Scatter graphics: Championship, 17 Sep 2019

As it’s been a good few years since I last gave them a polish, I’ve updated my scatter graphic templates for their first outing of the new season. These compare the attacking and defensive performances of every team in a division – each of the four graphics is explained briefly below and at length here.

While you can read more about them in the link above, here’s a quick summary of the main changes that have been made:

  • The stripes now actually mean something – before they were useful contours but now they’ve been anchored to the historical data for each division.
  • Where possible I’ve used a 16:9 aspect ratio so that the graphics fit a smartphone screen, only reverting to a retro 4:3 when the plot gets too cramped.
  • The style now matches my other graphics more closely.

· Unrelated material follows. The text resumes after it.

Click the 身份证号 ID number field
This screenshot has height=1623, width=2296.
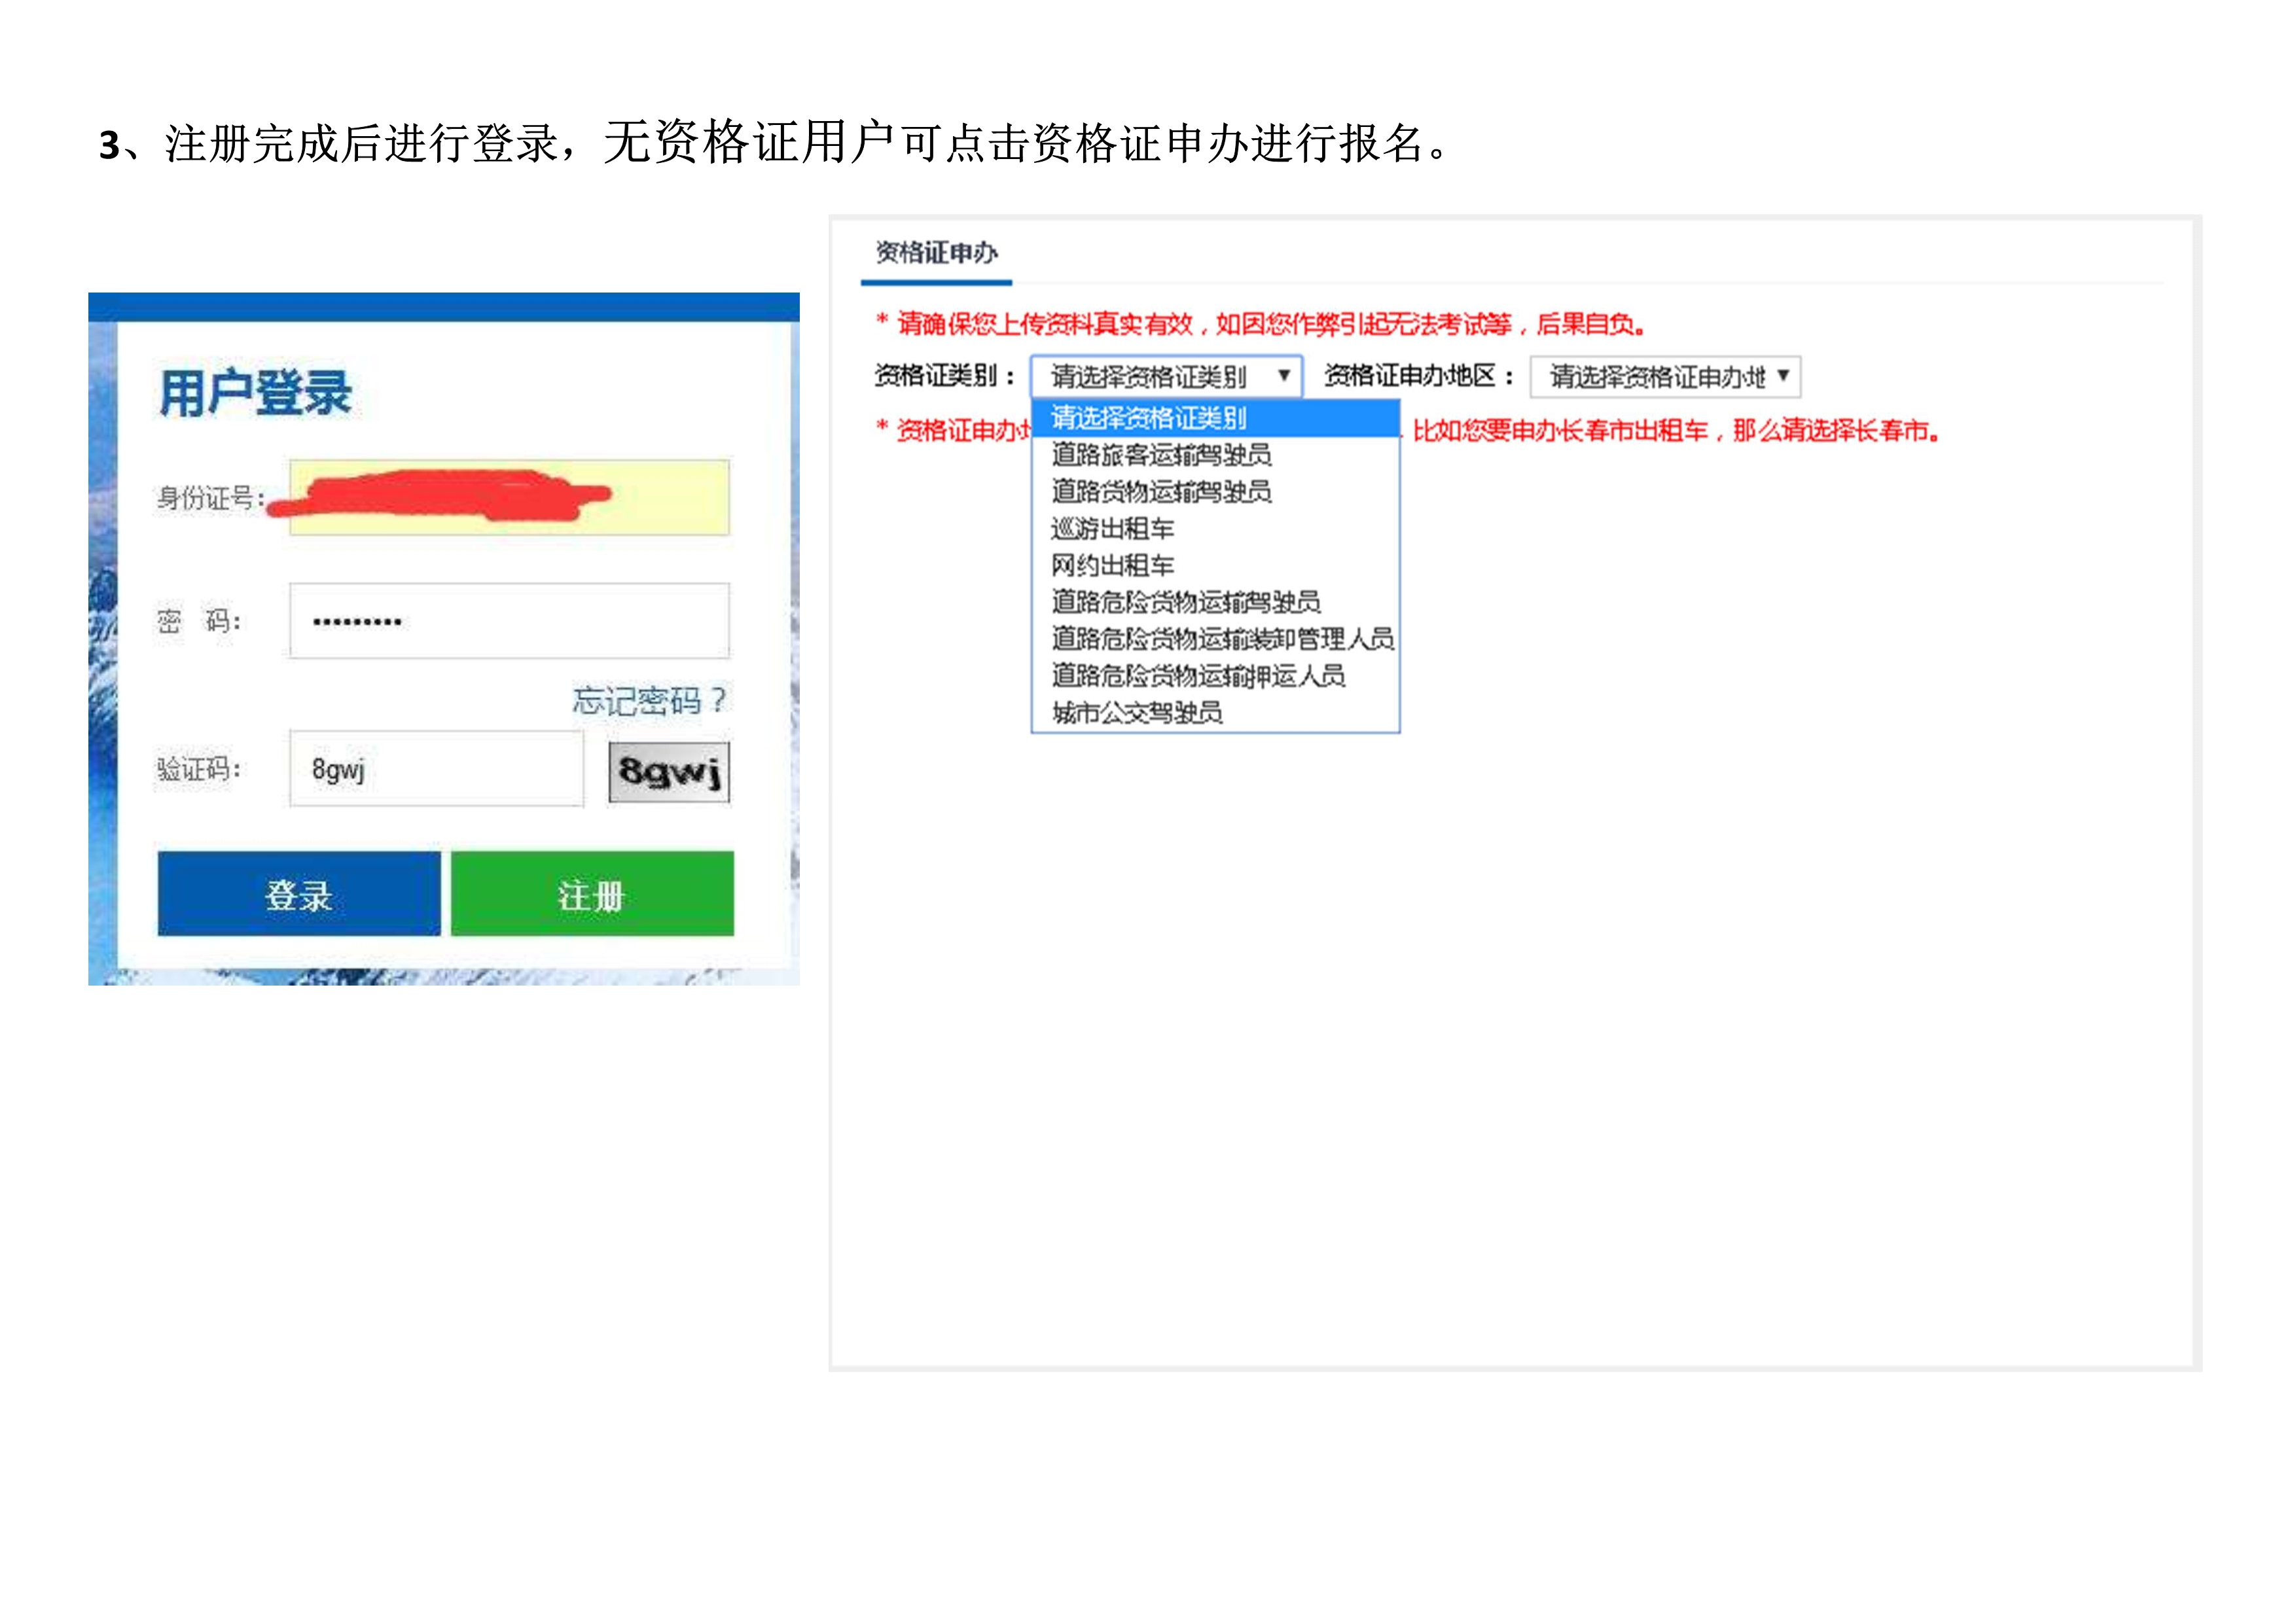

It’s worth flagging up front that the relative difficulty of a club’s fixtures so far can have a significant impact on where they sit at this early stage of the season.

Shot dominance

First of all, here is how the number of shots taken by each club compares with those they face in return. The average number of shots taken per match is on the horizontal and the average number faced is on the vertical, so bottom right (take plenty, allow few in return) is good while top left (take few, allow plenty) is bad. The stripes are like contours: the greener the stripe, the better the performance (and vice versa for red).

 

Leeds are out in front once again as the most dominant side, having created around twice as many chances as they’ve allowed. QPR and Sheffield Wednesday appear to have taken a step forward from last season, while Bristol City‘s presence in the play-off picture is a bit confusing given how much time they’ve spent on the back foot. Huddersfield‘s disastrous start is plain to see.

Attacking effectiveness

Now let’s look at attacking alone. The horizontal axis stays the same as in the graphic above, but now the vertical shows the average number of shots needed to score each league goal. Therefore bottom right is good (taking lots of shots and needing fewer efforts to convert) and top left is bad:

I’ve had to break out of the mobile-friendly aspect ratio here due to the woeful finishing of Barnsley and Brentford. Both clubs have taken an above-average number of shots but have had terrible luck at converting them – I expect both records to improve as they appear unsustainably bad. Meanwhile Charlton, Preston and Bristol City owe their presence in the play-off places to some ruthless finishing.

Defensive effectiveness

Next let’s look at the defensive situation – basically take the above chart and replace the word “taken” for “faced” on both axes. Now top left is good – facing fewer shots and able to soak up more per goal conceded – and bottom right is bad:

Another club flying high despite some less-than-stellar underlying numbers is Swansea, who sit second despite only three sides having allowed more shots at their goal so far. The Swans’ defence has been soaking up an impressive number of attempts for each goal conceded, with Charlton also having their defence to thank for keeping them competitive. Stoke‘s defence has been the leakiest despite the Potters restricting opponents to relatively few chances.

Expected goals

Finally here’s an attempt at correcting the first graphic for the quality of chances created and allowed, using the same “expected goals” values that power my shot timelines (explained here). The reason for doing this is that the results tend to correlate more strongly with performance than when we treat all shots equally:

When we adjust for shot quality, Leeds look incredible and streets ahead of anyone else, with their attack in particular setting them apart. Derby‘s struggles appear to be down to their permissive defence, as they’ve looked pretty strong going forward. Reading are worthy of a mention for how much better they look than last season.